This is the story of 24-year-old Ahlème who lost her mother 13 years previously in a village massacre in Algeria. Her father, the Boss, had already immigrated to France and she and her younger brother Foued joined him after their mother’s death. Her father is permanently disabled as a result of an industrial accident at work and Ahlème’s energies are shared between looking after her dad, trying to get herself a job and also protecting her 16-year-old brother from a life of crime. For her the future looks increasingly bleak.
Ahlème is a spirited and sassy young woman but life for her is tough. She narrates her story without self pity and with a great deal of humour. There are the difficulties of finding work; living in the bled – on a run-down estate where crime is rife - and the constant humiliation of getting up at three o’clock in the morning every three months to go and join a long queue in front of the Immigration Office to renew her paperwork which allows her to stay in France are all recorded with a sangfroid and acceptance of how things are.

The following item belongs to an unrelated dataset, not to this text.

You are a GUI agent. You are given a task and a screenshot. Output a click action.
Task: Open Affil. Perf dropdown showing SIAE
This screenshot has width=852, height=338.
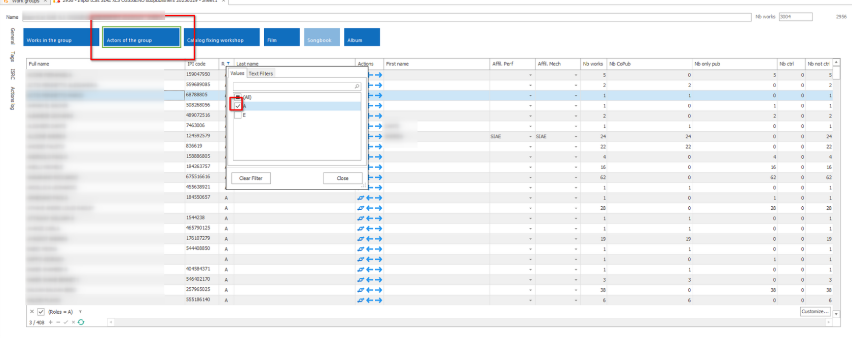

There is always a sense of not belonging. Ahlème doesn’t belong in her homeland of Algeria because she has been absent for more than ten years, but neither is she fully legal in France either. Towards the end of her story, Ahlème goes with her dad and brother for a holiday to Algeria to meet the rest of the family. Finally, she feels able to bring the two very different parts of her life together.
As with Just Like Tomorrow, Guène uses urban slang which is adeptly translated by Sarah Ardizzone. There is a helpful glossary of French terms and places together with a Translator’s note on the Slang. This is a gritty novel from a talented young French- Algerian writer.